Given records section start

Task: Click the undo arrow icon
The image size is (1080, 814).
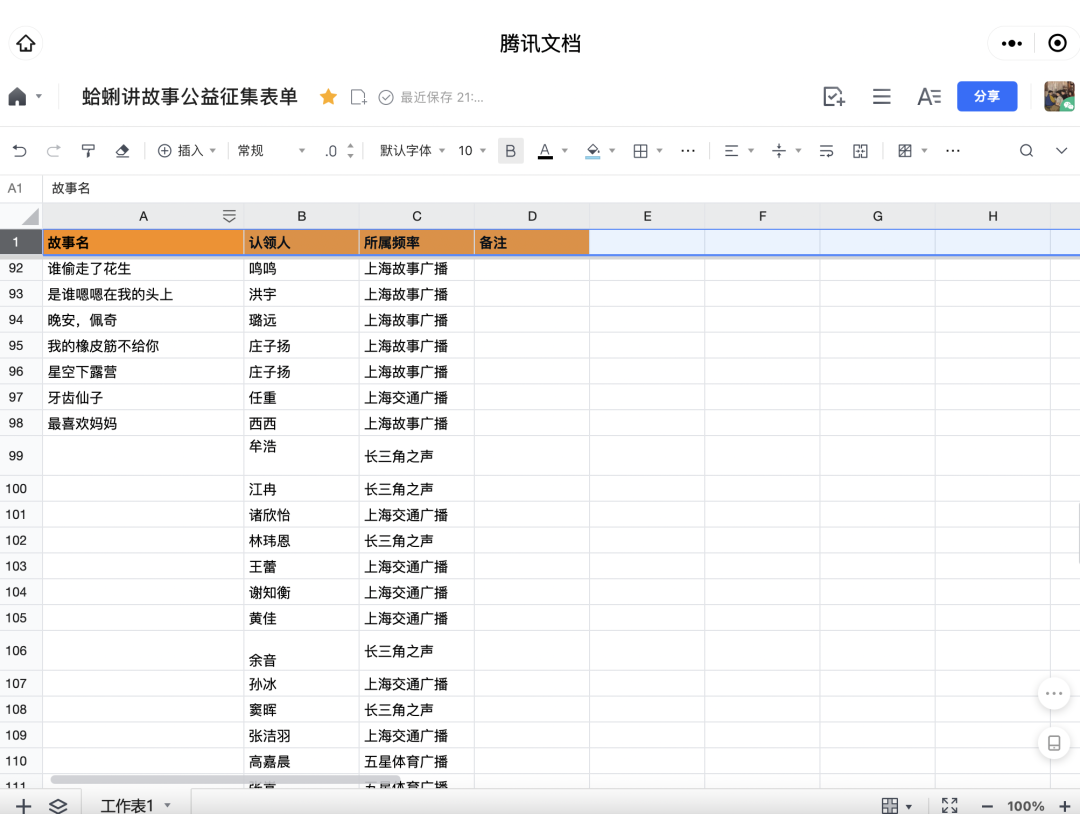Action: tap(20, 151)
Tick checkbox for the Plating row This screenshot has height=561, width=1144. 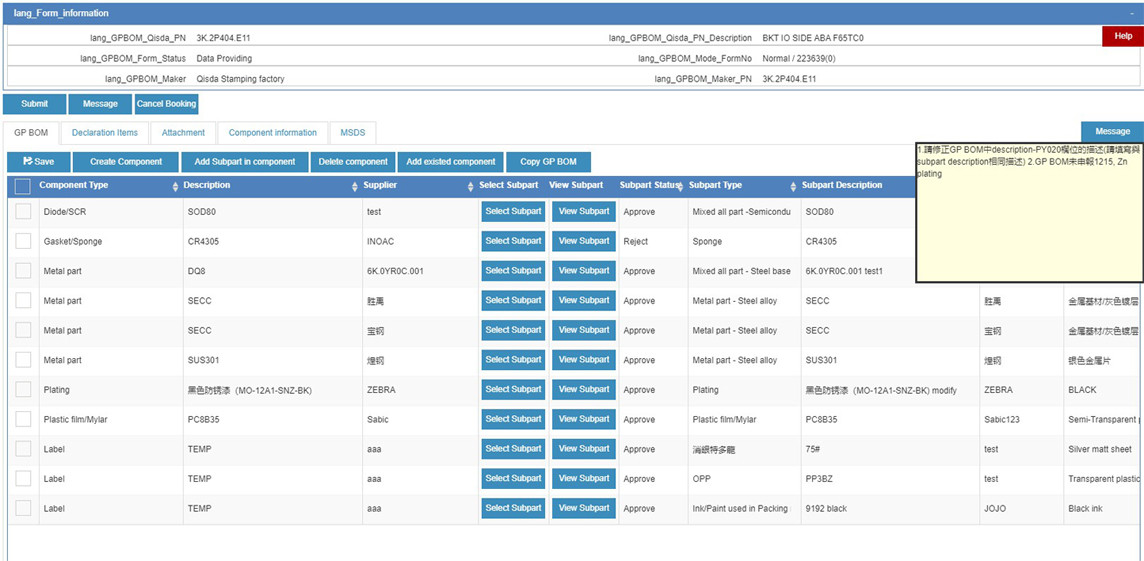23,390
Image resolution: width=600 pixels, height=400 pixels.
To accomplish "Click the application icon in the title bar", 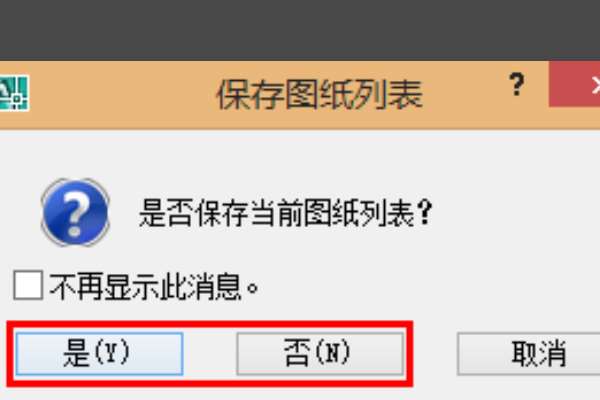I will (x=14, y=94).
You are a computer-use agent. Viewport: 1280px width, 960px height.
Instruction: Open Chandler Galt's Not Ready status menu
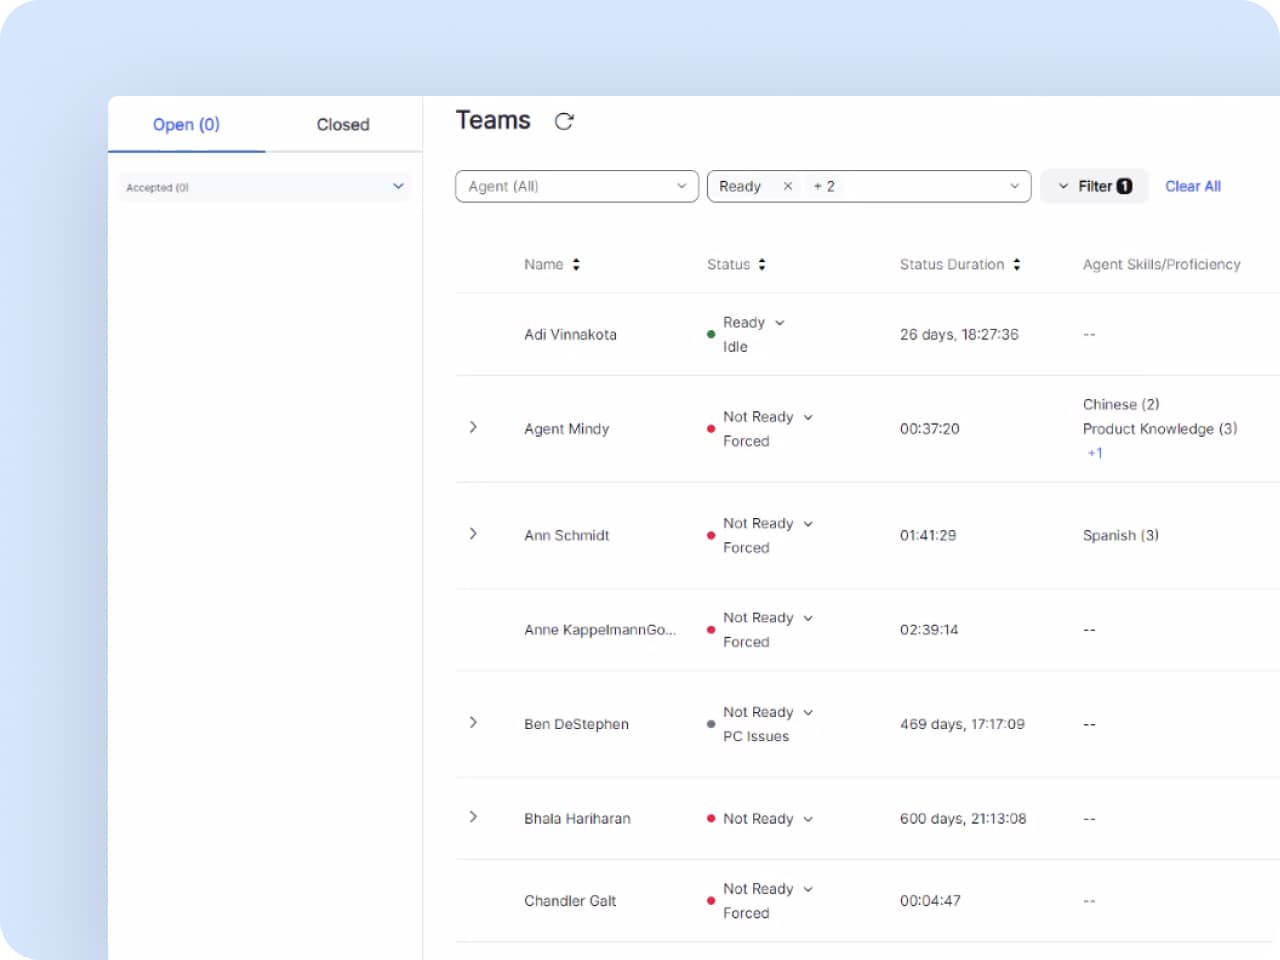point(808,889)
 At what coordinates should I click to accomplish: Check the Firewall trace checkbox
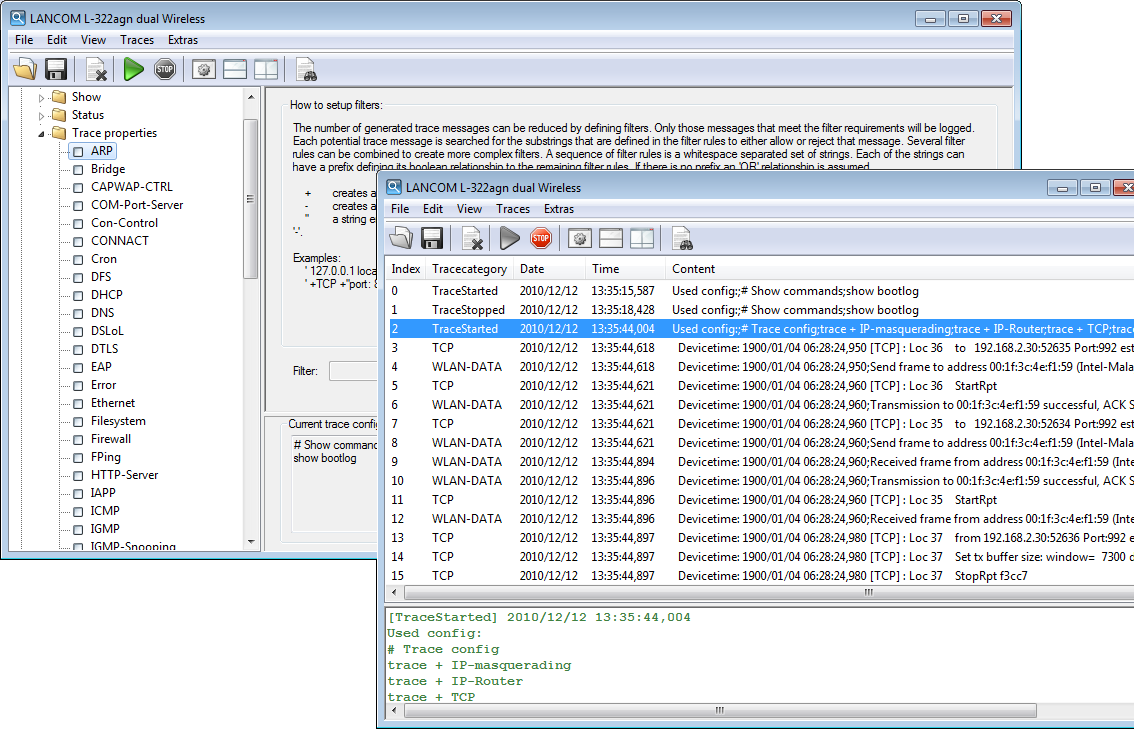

Given records section end

◆ Your assignment: I would like you to retype exactly the lines running from the one containing "Instruction: Open Chandler" to the last line of the entries, both included, leaving all pictures out.

◆ Exercise output:
Instruction: Open Chandler Galt's Not Ready status menu
point(808,889)
 At what coordinates should I click to accomplish: Check the Firewall trace checkbox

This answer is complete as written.